PROBLEM:
Write out the records again, exactly, leaving none out.

TASK INPUTS:
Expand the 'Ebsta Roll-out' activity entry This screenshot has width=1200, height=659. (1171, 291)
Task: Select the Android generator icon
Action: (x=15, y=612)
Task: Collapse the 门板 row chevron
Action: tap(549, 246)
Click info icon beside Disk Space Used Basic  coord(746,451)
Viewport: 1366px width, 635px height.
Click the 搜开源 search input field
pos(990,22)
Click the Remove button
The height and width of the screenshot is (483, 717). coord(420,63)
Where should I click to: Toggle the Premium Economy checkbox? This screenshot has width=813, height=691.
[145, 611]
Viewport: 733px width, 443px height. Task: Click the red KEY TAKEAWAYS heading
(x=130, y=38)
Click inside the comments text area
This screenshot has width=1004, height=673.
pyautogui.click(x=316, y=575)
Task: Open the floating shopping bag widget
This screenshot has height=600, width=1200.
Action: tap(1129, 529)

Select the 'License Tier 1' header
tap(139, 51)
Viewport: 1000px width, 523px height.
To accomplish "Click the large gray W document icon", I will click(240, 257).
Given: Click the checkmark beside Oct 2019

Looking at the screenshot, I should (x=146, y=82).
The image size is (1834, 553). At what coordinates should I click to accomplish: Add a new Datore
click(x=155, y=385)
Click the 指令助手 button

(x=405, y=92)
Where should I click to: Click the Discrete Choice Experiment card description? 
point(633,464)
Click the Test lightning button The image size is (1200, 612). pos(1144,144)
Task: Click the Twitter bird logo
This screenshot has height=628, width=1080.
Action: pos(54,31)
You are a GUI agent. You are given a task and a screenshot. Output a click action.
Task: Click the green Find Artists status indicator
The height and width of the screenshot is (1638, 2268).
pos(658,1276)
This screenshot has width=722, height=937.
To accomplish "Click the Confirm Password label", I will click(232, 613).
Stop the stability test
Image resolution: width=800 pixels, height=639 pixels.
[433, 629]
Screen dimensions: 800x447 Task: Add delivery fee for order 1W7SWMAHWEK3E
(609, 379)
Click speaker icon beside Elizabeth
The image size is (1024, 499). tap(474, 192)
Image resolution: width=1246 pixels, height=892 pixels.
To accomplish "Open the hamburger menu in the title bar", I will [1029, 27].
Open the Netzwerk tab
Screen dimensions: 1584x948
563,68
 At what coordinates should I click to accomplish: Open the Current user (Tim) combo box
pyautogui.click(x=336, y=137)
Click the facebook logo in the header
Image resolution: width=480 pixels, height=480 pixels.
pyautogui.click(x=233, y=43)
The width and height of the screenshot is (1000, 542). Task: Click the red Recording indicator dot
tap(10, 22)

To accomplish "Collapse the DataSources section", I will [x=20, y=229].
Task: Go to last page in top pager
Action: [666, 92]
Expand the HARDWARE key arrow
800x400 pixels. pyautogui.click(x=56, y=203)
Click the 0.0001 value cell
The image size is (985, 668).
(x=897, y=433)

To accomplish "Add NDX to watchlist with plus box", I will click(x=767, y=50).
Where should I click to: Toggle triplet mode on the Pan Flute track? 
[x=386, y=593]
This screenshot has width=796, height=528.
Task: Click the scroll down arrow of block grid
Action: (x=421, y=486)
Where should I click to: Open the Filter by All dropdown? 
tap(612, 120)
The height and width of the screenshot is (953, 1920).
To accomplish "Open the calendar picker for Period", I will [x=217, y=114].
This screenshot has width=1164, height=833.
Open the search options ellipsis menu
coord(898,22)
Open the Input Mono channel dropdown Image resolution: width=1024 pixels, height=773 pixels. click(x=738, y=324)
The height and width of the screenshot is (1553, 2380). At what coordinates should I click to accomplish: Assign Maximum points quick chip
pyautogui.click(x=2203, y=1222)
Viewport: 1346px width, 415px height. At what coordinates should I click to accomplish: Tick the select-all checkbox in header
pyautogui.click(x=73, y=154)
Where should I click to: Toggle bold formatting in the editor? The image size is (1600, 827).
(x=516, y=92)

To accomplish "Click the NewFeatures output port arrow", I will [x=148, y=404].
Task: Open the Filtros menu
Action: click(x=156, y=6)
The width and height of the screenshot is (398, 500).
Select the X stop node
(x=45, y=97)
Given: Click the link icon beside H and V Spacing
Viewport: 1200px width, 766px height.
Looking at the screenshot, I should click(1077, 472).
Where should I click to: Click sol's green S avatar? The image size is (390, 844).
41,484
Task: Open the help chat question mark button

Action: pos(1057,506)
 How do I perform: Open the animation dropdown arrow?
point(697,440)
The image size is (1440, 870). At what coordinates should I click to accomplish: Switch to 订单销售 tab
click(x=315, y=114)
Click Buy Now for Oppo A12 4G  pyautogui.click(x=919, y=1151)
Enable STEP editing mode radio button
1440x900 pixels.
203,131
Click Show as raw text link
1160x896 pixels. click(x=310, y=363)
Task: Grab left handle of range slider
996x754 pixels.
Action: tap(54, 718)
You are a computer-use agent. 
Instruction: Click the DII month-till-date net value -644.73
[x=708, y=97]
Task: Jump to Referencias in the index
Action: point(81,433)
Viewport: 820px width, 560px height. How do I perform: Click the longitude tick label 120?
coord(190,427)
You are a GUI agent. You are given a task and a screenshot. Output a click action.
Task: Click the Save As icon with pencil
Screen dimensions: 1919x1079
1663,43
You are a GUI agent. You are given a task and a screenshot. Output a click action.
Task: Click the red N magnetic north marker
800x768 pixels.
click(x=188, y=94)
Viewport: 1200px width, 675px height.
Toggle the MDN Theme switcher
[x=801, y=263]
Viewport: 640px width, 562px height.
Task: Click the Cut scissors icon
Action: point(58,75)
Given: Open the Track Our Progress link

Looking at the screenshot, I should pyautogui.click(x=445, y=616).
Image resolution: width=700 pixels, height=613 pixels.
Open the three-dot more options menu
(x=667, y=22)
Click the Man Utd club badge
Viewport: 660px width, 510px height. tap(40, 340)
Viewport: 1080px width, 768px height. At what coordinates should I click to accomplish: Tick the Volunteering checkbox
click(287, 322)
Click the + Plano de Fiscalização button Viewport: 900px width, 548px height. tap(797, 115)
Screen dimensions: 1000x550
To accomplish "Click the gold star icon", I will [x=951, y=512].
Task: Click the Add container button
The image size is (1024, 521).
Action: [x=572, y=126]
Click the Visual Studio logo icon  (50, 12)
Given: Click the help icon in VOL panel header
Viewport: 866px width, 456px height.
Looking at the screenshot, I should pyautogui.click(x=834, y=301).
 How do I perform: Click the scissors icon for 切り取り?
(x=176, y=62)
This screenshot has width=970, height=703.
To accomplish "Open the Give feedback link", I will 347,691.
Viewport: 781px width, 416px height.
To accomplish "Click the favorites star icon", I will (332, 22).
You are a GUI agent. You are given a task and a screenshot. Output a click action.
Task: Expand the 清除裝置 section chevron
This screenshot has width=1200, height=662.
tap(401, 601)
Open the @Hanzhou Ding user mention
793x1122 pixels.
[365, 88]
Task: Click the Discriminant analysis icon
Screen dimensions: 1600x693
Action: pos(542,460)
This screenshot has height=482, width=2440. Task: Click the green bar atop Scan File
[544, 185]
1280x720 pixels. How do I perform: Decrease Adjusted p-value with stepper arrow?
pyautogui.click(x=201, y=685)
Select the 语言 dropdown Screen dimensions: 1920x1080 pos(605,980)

ANSWER BELOW:
Expand the 'Ebsta Roll-out' activity entry This screenshot has width=1200, height=659. (1171, 291)
Task: Select the Android generator icon
Action: (x=15, y=612)
Task: Collapse the 门板 row chevron
Action: tap(549, 246)
Click info icon beside Disk Space Used Basic  coord(746,451)
Viewport: 1366px width, 635px height.
Click the 搜开源 search input field
pos(990,22)
Click the Remove button
The height and width of the screenshot is (483, 717). coord(420,63)
Where should I click to: Toggle the Premium Economy checkbox? This screenshot has width=813, height=691.
[145, 611]
Viewport: 733px width, 443px height. Task: Click the red KEY TAKEAWAYS heading
(x=130, y=38)
Click inside the comments text area
This screenshot has width=1004, height=673.
pyautogui.click(x=316, y=575)
Task: Open the floating shopping bag widget
This screenshot has height=600, width=1200.
Action: tap(1129, 529)

Select the 'License Tier 1' header
tap(139, 51)
Viewport: 1000px width, 523px height.
To accomplish "Click the large gray W document icon", I will click(240, 257).
Given: Click the checkmark beside Oct 2019

Looking at the screenshot, I should (x=146, y=82).
The image size is (1834, 553). At what coordinates should I click to accomplish: Add a new Datore
click(x=155, y=385)
Click the 指令助手 button

(x=405, y=92)
Where should I click to: Click the Discrete Choice Experiment card description? 
point(633,464)
Click the Test lightning button The image size is (1200, 612). pos(1144,144)
Task: Click the Twitter bird logo
This screenshot has height=628, width=1080.
Action: pos(54,31)
You are a GUI agent. You are given a task and a screenshot. Output a click action.
Task: Click the green Find Artists status indicator
The height and width of the screenshot is (1638, 2268).
pos(658,1276)
This screenshot has width=722, height=937.
To accomplish "Click the Confirm Password label", I will click(232, 613).
Stop the stability test
Image resolution: width=800 pixels, height=639 pixels.
[433, 629]
Screen dimensions: 800x447 Task: Add delivery fee for order 1W7SWMAHWEK3E
(609, 379)
Click speaker icon beside Elizabeth
The image size is (1024, 499). tap(474, 192)
Image resolution: width=1246 pixels, height=892 pixels.
To accomplish "Open the hamburger menu in the title bar", I will [1029, 27].
Open the Netzwerk tab
Screen dimensions: 1584x948
563,68
 At what coordinates should I click to accomplish: Open the Current user (Tim) combo box
pyautogui.click(x=336, y=137)
Click the facebook logo in the header
Image resolution: width=480 pixels, height=480 pixels.
pyautogui.click(x=233, y=43)
The width and height of the screenshot is (1000, 542). Task: Click the red Recording indicator dot
tap(10, 22)

To accomplish "Collapse the DataSources section", I will [x=20, y=229].
Task: Go to last page in top pager
Action: [666, 92]
Expand the HARDWARE key arrow
800x400 pixels. pyautogui.click(x=56, y=203)
Click the 0.0001 value cell
The image size is (985, 668).
(x=897, y=433)

To accomplish "Add NDX to watchlist with plus box", I will click(x=767, y=50).
Where should I click to: Toggle triplet mode on the Pan Flute track? 
[x=386, y=593]
This screenshot has width=796, height=528.
Task: Click the scroll down arrow of block grid
Action: (x=421, y=486)
Where should I click to: Open the Filter by All dropdown? 
tap(612, 120)
The height and width of the screenshot is (953, 1920).
To accomplish "Open the calendar picker for Period", I will [x=217, y=114].
This screenshot has width=1164, height=833.
Open the search options ellipsis menu
coord(898,22)
Open the Input Mono channel dropdown Image resolution: width=1024 pixels, height=773 pixels. click(x=738, y=324)
The height and width of the screenshot is (1553, 2380). At what coordinates should I click to accomplish: Assign Maximum points quick chip
pyautogui.click(x=2203, y=1222)
Viewport: 1346px width, 415px height. At what coordinates should I click to accomplish: Tick the select-all checkbox in header
pyautogui.click(x=73, y=154)
Where should I click to: Toggle bold formatting in the editor? The image size is (1600, 827).
(x=516, y=92)

To accomplish "Click the NewFeatures output port arrow", I will [x=148, y=404].
Task: Open the Filtros menu
Action: click(x=156, y=6)
The width and height of the screenshot is (398, 500).
Select the X stop node
(x=45, y=97)
Given: Click the link icon beside H and V Spacing
Viewport: 1200px width, 766px height.
Looking at the screenshot, I should click(1077, 472).
Where should I click to: Click sol's green S avatar? The image size is (390, 844).
41,484
Task: Open the help chat question mark button

Action: pos(1057,506)
 How do I perform: Open the animation dropdown arrow?
point(697,440)
The image size is (1440, 870). At what coordinates should I click to accomplish: Switch to 订单销售 tab
click(x=315, y=114)
Click Buy Now for Oppo A12 4G  pyautogui.click(x=919, y=1151)
Enable STEP editing mode radio button
1440x900 pixels.
203,131
Click Show as raw text link
1160x896 pixels. click(x=310, y=363)
Task: Grab left handle of range slider
996x754 pixels.
Action: tap(54, 718)
You are a computer-use agent. 
Instruction: Click the DII month-till-date net value -644.73
[x=708, y=97]
Task: Jump to Referencias in the index
Action: point(81,433)
Viewport: 820px width, 560px height. How do I perform: Click the longitude tick label 120?
coord(190,427)
You are a GUI agent. You are given a task and a screenshot. Output a click action.
Task: Click the Save As icon with pencil
Screen dimensions: 1919x1079
1663,43
You are a GUI agent. You are given a task and a screenshot. Output a click action.
Task: Click the red N magnetic north marker
800x768 pixels.
click(x=188, y=94)
Viewport: 1200px width, 675px height.
Toggle the MDN Theme switcher
[x=801, y=263]
Viewport: 640px width, 562px height.
Task: Click the Cut scissors icon
Action: point(58,75)
Given: Open the Track Our Progress link

Looking at the screenshot, I should pyautogui.click(x=445, y=616).
Image resolution: width=700 pixels, height=613 pixels.
Open the three-dot more options menu
(x=667, y=22)
Click the Man Utd club badge
Viewport: 660px width, 510px height. tap(40, 340)
Viewport: 1080px width, 768px height. At what coordinates should I click to accomplish: Tick the Volunteering checkbox
click(287, 322)
Click the + Plano de Fiscalização button Viewport: 900px width, 548px height. tap(797, 115)
Screen dimensions: 1000x550
To accomplish "Click the gold star icon", I will [x=951, y=512].
Task: Click the Add container button
The image size is (1024, 521).
Action: [x=572, y=126]
Click the Visual Studio logo icon  (50, 12)
Given: Click the help icon in VOL panel header
Viewport: 866px width, 456px height.
Looking at the screenshot, I should pyautogui.click(x=834, y=301).
 How do I perform: Click the scissors icon for 切り取り?
(x=176, y=62)
This screenshot has width=970, height=703.
To accomplish "Open the Give feedback link", I will 347,691.
Viewport: 781px width, 416px height.
To accomplish "Click the favorites star icon", I will (332, 22).
You are a GUI agent. You are given a task and a screenshot. Output a click action.
Task: Expand the 清除裝置 section chevron
This screenshot has width=1200, height=662.
tap(401, 601)
Open the @Hanzhou Ding user mention
793x1122 pixels.
[365, 88]
Task: Click the Discriminant analysis icon
Screen dimensions: 1600x693
Action: pos(542,460)
This screenshot has height=482, width=2440. Task: Click the green bar atop Scan File
[544, 185]
1280x720 pixels. How do I perform: Decrease Adjusted p-value with stepper arrow?
pyautogui.click(x=201, y=685)
Select the 语言 dropdown Screen dimensions: 1920x1080 pos(605,980)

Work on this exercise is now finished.